- PROBLEM DETAILS
Upon reaching the line that contains "Task: Click the Stock box icon" in the records below, begin repeating every line exactly through the last one, skipping pictures.

(Stored items from a collection)
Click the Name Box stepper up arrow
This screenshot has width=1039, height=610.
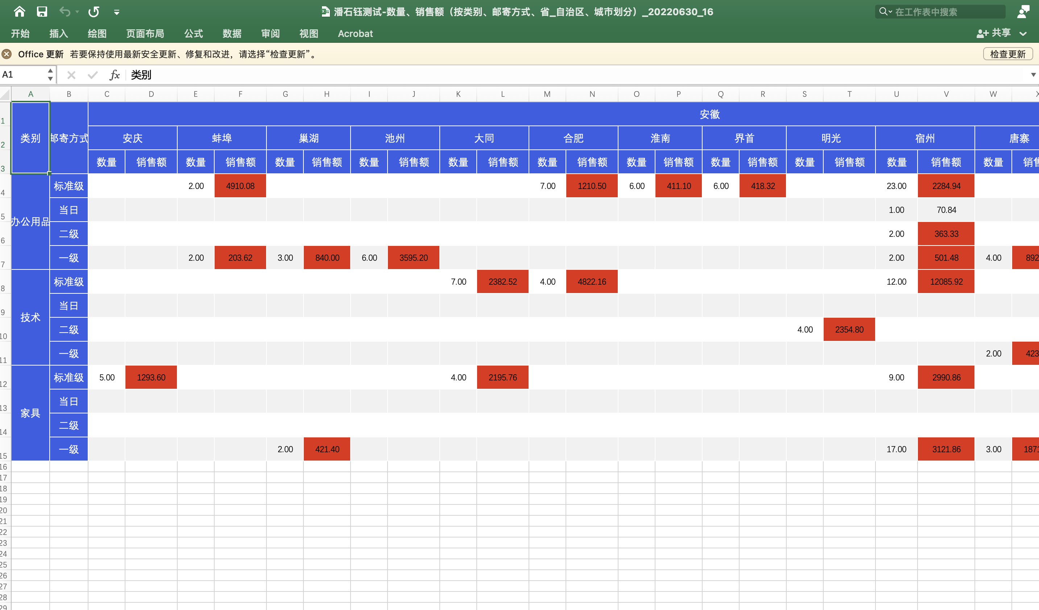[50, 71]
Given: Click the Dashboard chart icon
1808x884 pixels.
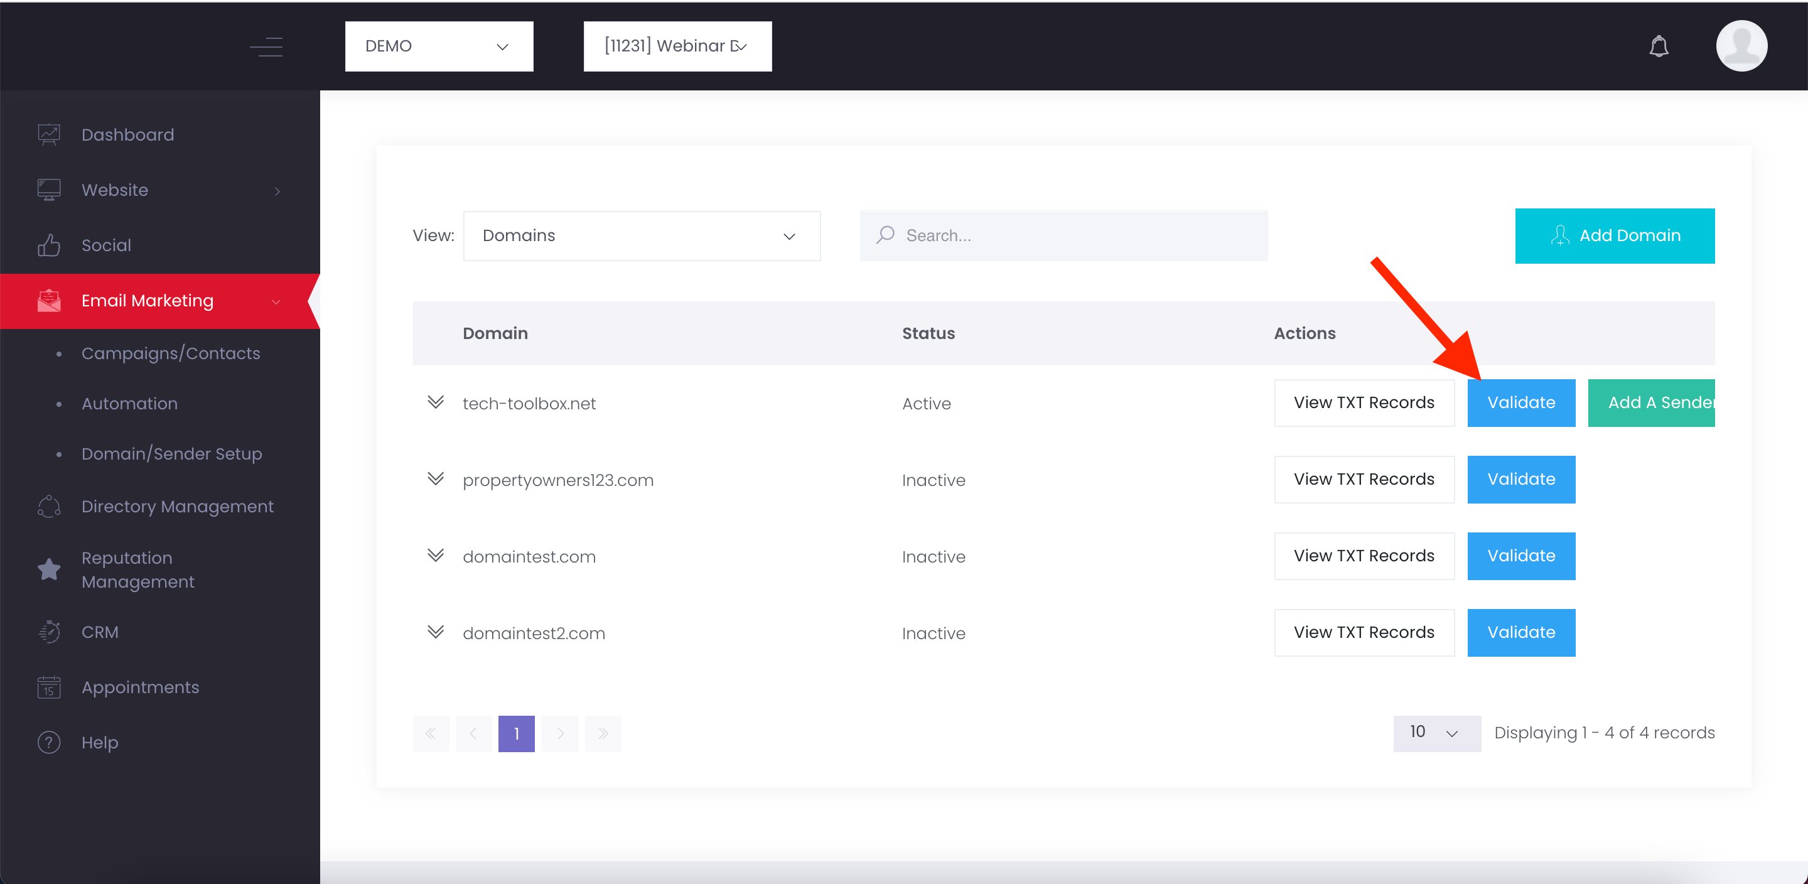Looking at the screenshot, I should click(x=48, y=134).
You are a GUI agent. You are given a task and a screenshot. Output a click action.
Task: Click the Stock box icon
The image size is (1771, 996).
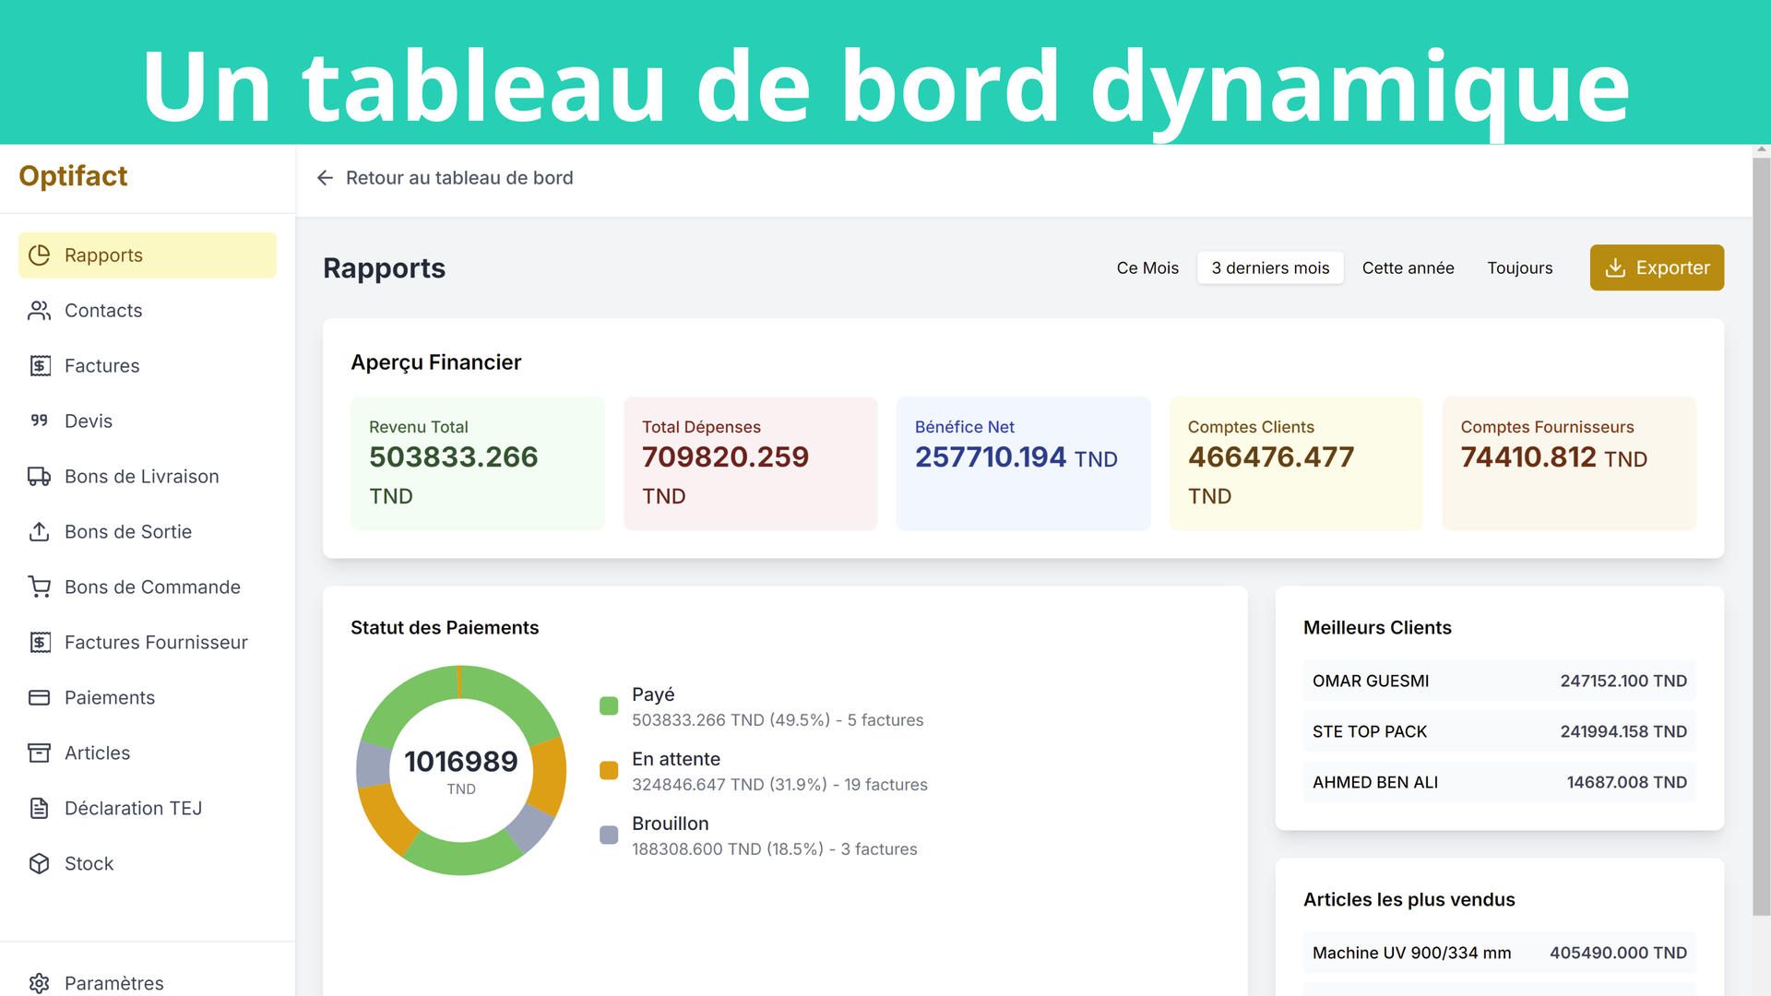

- SOLUTION FOR THIS EXERCISE
Task: Click the Stock box icon
The image size is (1771, 996).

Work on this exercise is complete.